I learnt beekeeping and the ancient Greek tradition of bee shamanism a few years ago which inspired my journey into learning more about their little feminine centric universe. Bees made me realised I wanted to shift my life into working in the field of organic farming and bee guardianship, but I wasn’t quite sure how that aligned with my life in Bali…
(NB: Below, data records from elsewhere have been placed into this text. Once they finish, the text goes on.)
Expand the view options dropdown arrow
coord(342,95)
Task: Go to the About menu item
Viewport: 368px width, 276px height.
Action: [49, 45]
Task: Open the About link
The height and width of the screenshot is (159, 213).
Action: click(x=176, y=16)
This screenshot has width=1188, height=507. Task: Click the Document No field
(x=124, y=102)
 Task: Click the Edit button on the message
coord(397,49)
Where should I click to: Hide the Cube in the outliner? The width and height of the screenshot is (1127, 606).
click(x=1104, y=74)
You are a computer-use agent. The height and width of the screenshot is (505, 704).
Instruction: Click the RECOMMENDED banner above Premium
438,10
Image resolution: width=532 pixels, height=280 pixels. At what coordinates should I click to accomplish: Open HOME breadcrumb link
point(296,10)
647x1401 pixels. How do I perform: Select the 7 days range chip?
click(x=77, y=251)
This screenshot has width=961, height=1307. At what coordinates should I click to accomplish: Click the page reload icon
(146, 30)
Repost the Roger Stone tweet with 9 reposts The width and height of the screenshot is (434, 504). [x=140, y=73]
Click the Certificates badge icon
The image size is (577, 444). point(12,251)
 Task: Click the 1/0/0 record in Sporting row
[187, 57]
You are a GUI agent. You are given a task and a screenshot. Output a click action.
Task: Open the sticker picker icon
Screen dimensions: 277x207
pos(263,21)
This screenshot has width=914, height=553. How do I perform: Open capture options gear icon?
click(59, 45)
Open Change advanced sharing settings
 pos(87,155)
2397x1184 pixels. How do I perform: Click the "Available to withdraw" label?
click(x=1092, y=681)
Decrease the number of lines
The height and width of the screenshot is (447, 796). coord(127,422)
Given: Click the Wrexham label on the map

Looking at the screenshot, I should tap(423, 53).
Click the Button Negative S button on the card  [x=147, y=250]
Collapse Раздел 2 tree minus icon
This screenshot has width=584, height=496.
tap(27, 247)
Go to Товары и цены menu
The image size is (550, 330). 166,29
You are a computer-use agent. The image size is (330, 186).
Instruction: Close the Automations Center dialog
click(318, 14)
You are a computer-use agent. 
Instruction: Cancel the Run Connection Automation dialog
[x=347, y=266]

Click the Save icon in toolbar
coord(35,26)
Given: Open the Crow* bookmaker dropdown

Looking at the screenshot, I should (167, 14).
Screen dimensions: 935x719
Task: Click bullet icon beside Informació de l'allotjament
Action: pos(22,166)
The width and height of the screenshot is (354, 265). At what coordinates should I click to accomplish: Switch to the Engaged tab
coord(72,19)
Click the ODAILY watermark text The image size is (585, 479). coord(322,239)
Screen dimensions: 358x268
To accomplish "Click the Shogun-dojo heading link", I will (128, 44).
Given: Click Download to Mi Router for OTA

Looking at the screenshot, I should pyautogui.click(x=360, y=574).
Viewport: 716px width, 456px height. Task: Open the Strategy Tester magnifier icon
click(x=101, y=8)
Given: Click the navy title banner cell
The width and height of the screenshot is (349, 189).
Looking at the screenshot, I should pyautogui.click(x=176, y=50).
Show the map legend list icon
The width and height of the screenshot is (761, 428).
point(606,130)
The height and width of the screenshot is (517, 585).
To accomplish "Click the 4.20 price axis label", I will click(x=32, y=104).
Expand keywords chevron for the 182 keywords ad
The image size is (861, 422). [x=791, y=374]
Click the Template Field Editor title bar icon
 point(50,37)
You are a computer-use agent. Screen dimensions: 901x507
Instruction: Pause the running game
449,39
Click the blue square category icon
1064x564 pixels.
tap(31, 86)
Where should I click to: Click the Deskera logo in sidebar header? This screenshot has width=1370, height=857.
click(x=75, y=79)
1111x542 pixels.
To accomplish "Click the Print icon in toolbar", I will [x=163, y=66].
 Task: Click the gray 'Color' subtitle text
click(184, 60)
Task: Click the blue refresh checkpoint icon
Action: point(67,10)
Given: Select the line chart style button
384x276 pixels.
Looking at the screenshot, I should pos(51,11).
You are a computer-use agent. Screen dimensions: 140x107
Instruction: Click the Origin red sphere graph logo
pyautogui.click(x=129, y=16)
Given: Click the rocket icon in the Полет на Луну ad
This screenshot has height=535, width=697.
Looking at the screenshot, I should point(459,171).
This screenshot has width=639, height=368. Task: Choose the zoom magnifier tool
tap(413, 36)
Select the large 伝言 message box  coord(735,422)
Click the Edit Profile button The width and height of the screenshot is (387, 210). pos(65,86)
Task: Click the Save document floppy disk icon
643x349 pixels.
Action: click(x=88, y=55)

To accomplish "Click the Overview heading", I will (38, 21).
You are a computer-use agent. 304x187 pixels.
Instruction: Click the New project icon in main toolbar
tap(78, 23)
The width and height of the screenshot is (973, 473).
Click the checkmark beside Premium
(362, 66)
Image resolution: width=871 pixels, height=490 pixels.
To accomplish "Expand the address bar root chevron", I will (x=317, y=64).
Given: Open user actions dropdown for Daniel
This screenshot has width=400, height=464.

After doing a visualisation meditation at a friends birthday where I saw myself living my highest purpose walking through a meadow of chamomile, yarrow, clove, buttercups and wild pea, I had a call from my brother saying he had come into guardianship of a beautiful piece of land in Tuscany and he wanted me to join him to create a farm there. I asked him to send me some photos and he said “no, just come, you’ll see”. 

 

 

So I came in May last year with the intention of just being there for a month and I never left. I completely fell in love with the land, I have never been to a place with such raw wildness and strong energy like this. It evokes creativity and joy! 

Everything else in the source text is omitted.